BEGIN

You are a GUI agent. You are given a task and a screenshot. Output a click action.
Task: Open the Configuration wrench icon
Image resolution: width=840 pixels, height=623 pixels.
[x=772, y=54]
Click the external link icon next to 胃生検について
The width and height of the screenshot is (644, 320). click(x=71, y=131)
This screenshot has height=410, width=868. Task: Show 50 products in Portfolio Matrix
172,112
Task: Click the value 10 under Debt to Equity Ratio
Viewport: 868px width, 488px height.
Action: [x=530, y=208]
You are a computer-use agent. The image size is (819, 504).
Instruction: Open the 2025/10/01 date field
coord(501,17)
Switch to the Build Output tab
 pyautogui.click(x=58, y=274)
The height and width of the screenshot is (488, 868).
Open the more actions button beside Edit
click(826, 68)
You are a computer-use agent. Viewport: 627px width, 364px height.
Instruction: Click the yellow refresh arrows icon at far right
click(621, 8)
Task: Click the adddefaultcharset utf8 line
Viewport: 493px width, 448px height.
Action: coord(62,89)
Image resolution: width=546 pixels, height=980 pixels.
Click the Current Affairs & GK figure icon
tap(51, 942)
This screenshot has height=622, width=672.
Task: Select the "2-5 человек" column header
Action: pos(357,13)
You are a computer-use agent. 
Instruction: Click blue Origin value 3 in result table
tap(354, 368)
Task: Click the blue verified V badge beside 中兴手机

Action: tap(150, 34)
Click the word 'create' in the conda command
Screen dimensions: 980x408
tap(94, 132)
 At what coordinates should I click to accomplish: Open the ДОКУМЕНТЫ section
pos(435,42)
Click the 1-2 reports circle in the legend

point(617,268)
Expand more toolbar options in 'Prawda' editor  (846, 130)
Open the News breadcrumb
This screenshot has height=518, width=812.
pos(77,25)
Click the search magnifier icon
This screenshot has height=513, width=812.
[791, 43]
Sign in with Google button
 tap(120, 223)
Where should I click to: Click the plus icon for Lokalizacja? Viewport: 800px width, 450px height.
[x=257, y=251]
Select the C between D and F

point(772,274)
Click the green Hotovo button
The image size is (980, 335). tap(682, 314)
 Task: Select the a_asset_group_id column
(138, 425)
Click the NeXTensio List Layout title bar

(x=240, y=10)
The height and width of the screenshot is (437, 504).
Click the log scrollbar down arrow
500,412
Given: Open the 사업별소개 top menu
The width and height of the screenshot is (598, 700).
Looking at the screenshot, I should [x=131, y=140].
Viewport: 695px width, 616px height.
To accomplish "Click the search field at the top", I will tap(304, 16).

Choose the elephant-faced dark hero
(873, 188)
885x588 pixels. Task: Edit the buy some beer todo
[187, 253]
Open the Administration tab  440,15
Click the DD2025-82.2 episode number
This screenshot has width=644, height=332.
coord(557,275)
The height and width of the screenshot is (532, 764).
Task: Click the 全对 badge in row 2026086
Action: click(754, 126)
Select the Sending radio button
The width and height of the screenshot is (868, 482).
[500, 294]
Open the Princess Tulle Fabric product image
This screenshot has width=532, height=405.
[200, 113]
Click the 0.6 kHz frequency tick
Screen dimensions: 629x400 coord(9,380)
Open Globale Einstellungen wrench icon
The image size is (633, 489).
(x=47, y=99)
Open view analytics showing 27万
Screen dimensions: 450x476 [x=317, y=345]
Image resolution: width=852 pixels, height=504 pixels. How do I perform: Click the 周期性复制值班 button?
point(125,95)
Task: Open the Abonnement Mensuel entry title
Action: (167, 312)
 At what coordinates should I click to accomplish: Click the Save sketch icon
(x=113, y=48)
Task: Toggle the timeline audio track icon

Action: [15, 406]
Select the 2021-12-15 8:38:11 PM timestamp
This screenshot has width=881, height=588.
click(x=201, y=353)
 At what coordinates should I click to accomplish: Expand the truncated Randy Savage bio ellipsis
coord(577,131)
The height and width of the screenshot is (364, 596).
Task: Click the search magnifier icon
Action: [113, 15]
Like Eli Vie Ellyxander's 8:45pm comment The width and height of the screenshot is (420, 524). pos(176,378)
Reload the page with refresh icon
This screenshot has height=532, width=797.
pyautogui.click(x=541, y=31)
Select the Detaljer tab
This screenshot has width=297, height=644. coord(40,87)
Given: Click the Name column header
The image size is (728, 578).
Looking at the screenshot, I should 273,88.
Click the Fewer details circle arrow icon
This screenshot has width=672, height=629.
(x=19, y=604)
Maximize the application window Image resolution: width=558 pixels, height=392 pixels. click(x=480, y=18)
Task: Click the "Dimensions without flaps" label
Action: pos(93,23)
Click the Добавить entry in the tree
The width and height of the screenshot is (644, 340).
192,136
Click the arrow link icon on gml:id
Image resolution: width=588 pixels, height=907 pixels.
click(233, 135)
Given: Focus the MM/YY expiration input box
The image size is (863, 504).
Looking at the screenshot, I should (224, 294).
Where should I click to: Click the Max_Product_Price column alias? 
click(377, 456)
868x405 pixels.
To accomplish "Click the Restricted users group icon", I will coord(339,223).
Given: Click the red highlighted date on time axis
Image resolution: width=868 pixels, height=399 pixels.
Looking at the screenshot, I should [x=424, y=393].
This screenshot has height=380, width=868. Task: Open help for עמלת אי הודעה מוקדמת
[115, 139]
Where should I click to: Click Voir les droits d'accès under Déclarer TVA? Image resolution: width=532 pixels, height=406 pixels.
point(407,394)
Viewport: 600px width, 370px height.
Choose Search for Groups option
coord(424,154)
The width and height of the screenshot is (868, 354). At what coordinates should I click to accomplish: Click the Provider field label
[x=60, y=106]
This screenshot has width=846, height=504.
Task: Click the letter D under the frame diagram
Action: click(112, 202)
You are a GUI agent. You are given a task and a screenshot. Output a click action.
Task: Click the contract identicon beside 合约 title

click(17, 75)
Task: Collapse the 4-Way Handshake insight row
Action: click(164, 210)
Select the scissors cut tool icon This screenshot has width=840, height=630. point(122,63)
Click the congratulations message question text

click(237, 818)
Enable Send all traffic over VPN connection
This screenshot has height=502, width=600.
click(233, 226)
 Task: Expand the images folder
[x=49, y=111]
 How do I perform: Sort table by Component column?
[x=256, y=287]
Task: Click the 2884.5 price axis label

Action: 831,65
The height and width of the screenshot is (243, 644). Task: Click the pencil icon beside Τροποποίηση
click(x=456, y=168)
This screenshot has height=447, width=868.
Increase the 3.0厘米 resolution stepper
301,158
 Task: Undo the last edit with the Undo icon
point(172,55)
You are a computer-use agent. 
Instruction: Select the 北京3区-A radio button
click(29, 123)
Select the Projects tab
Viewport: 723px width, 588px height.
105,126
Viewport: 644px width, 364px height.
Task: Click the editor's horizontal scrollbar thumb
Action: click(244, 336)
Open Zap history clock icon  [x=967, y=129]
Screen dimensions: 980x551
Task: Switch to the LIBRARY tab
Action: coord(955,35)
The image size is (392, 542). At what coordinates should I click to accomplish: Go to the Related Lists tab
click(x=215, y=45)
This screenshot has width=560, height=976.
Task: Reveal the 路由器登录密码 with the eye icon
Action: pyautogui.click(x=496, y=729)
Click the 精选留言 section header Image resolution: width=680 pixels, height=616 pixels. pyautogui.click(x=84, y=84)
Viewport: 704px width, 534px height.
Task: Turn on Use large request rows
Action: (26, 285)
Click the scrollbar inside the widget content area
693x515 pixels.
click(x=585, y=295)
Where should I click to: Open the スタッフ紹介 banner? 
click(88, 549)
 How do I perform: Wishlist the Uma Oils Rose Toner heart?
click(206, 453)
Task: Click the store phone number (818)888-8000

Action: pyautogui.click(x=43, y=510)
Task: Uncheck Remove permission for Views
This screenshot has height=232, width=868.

END

**Brief:** Out of the material above, output word for word the line with "Click the Добавить entry in the tree", the line with "Select the Projects tab", and all lines between them, with nothing else.

**Solution to this exercise:**
Click the Добавить entry in the tree
The width and height of the screenshot is (644, 340).
192,136
Click the arrow link icon on gml:id
Image resolution: width=588 pixels, height=907 pixels.
click(233, 135)
Given: Focus the MM/YY expiration input box
The image size is (863, 504).
Looking at the screenshot, I should (224, 294).
Where should I click to: Click the Max_Product_Price column alias? 
click(377, 456)
868x405 pixels.
To accomplish "Click the Restricted users group icon", I will coord(339,223).
Given: Click the red highlighted date on time axis
Image resolution: width=868 pixels, height=399 pixels.
Looking at the screenshot, I should [x=424, y=393].
This screenshot has height=380, width=868. Task: Open help for עמלת אי הודעה מוקדמת
[115, 139]
Where should I click to: Click Voir les droits d'accès under Déclarer TVA? Image resolution: width=532 pixels, height=406 pixels.
point(407,394)
Viewport: 600px width, 370px height.
Choose Search for Groups option
coord(424,154)
The width and height of the screenshot is (868, 354). At what coordinates should I click to accomplish: Click the Provider field label
[x=60, y=106]
This screenshot has width=846, height=504.
Task: Click the letter D under the frame diagram
Action: click(112, 202)
You are a GUI agent. You are given a task and a screenshot. Output a click action.
Task: Click the contract identicon beside 合约 title

click(17, 75)
Task: Collapse the 4-Way Handshake insight row
Action: click(164, 210)
Select the scissors cut tool icon This screenshot has width=840, height=630. point(122,63)
Click the congratulations message question text

click(237, 818)
Enable Send all traffic over VPN connection
This screenshot has height=502, width=600.
click(233, 226)
 Task: Expand the images folder
[x=49, y=111]
 How do I perform: Sort table by Component column?
[x=256, y=287]
Task: Click the 2884.5 price axis label

Action: 831,65
The height and width of the screenshot is (243, 644). Task: Click the pencil icon beside Τροποποίηση
click(x=456, y=168)
This screenshot has height=447, width=868.
Increase the 3.0厘米 resolution stepper
301,158
 Task: Undo the last edit with the Undo icon
point(172,55)
You are a computer-use agent. 
Instruction: Select the 北京3区-A radio button
click(29, 123)
Select the Projects tab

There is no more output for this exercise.